Reflection ingredients. When dealing with any form of reflection to dynamically inspect and modify objects at runtime, two essential ingredients are required. The first one is a reference (or address) to the object you want to inspect. The second one is a description of the object’s structure, which includes the offsets in which its fields reside and their type information. If dynamic method invocation is supported, the structure would also contain a reference to the class’s method table (e.g. vtable) along with the parameters each one expects.
Java reflection itself is pretty straightforward. You obtain a reference to a target object just like you would with any other. Its field and method structures are available to you via the universalObject.getClass method (originally loaded from the class’s bytecode). The real question is how do you reflect the JVM itself?
The keys to the castle. Wonderfully enough, the JVM exposes its internal type system through a set of publicly exported symbols. These symbols provide the Serviceability agent (or anyone else for that matter) with access to the structures and addresses of the internal JVM class system. Through these one can inspect almost all aspects of the internal workings of the JVM at the lowest level, including things like raw heap addresses, thread/stack addresses and internal compiler states.
Reflection in action. To get a sense of the possibilities, you can see some of these capabilities in action by launching the Serviceability Agent’s HotSpot Debugger UI. You can do this by launching sa-jdi.jar with sun.jvm.hotspot.HSDB as the main class argument. The capabilities you’ll see are the same ones that help power some of the JVM’s most powerful debugging tools such as jmap, jinfo and jstack.
* HSDB and some of the extremely low-level inspection capabilities it offers into a target JVM.
How it’s done. Let’s take a closer look to understand how these capabilities are actually provided by the JVM. The cornerstone for this approach lies with the gHotSpotVMStructs struct which is publicly exported by the jvm library. This struct exposes both the internal JVM type system as well as the addresses of the root objects from which we can begin reflecting.
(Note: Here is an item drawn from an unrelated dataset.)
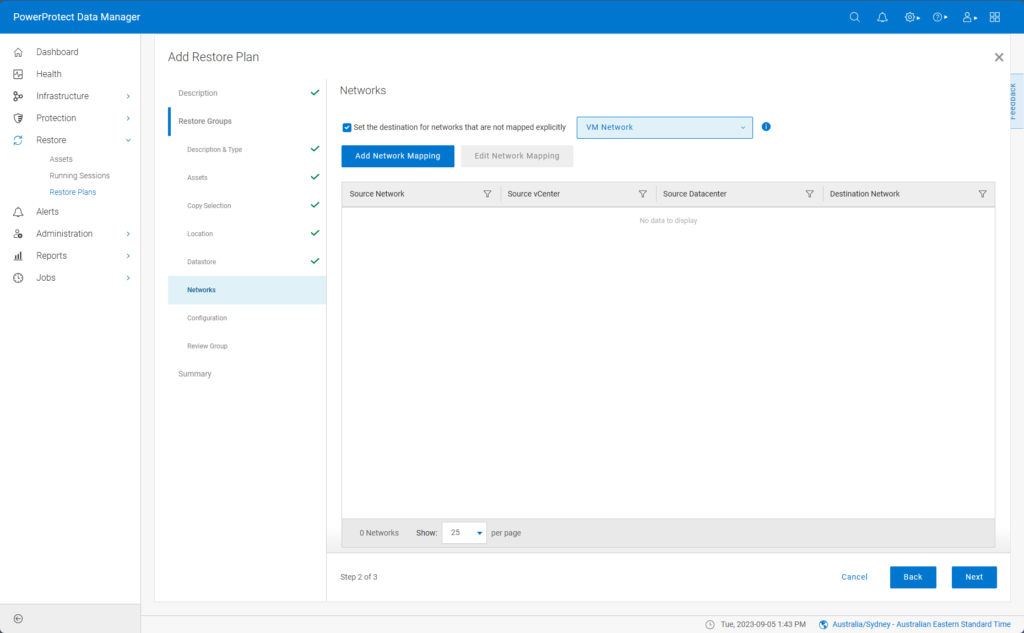
Task: Click the Add Network Mapping button
Action: click(x=398, y=156)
This symbol can be accessed just like you would dynamically link with any publicly exported OS library symbol via JNI or JNA.
The question then becomes how do you parse the data in the address exposed by thegHotSpotVMStructs symbol? As you can see in the table below, the JVM exposes not only the address of its type system and root addresses, but also additional symbols and values that provide you with the values needed to parse the data. These include the class descriptors and binary offsets in which every field within a class is located.
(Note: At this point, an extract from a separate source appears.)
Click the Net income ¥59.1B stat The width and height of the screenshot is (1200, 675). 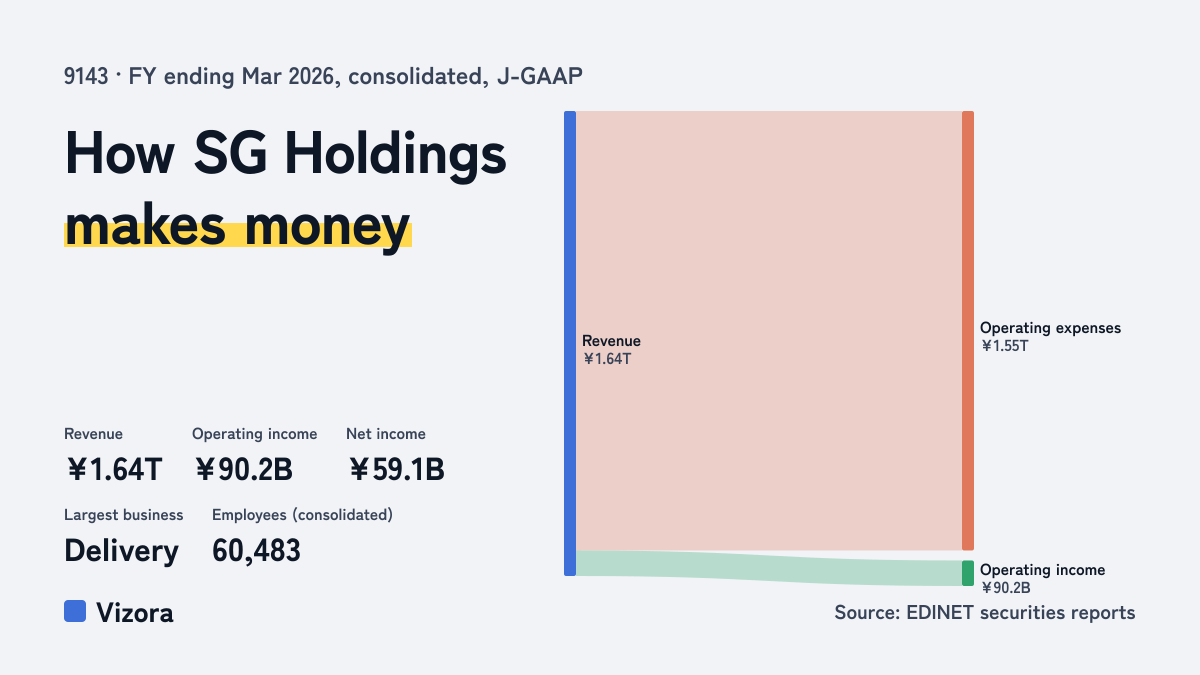[x=396, y=455]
* A dependency walker screenshot of the symbols exposed by jvm.dll
The manifest. The gHotSpotVMStructs structure points to a list of classes and their fields. Each class provides a list of fields. For each field the structures provide its name, type and whether its a static or non-static field. If it’s a static field the structure would also provide access to its value. In case of a static object type field, the structure would provide the address of the target object. This address serves as a root from which we can begin reflecting a specific component of the internal JVM system. This includes things like compiler, threading or collected heap systems.
You can checkout the actual algorithm used by the Serviceability agent to parse the structure in the Hotspot JDK code here.
Practical examples. Now that we’ve got a broad sense of what these capabilities can do, let’s take a look at some concrete examples of the types of data exposed by this interface. The folks who built the SA agent went through a lot of trouble to create Java wrappers around most of the classes provided by the gHotSpotVMStructs table. These provide a very clean and simple API to access most parts of the internal system in a way that is both type safe and hides most of the binary work required to access and parse the data.
To give you a sense of some of the powerful capabilities exposed by this API, here are some references to the low-level classes it provides -
VM is the singleton class which exposes many of the JVM’s internal systems such as the thread system, memory management and collection capabilities. It serves as an entry point into many of the JVM subsystems and is a good place to start when exploring this API.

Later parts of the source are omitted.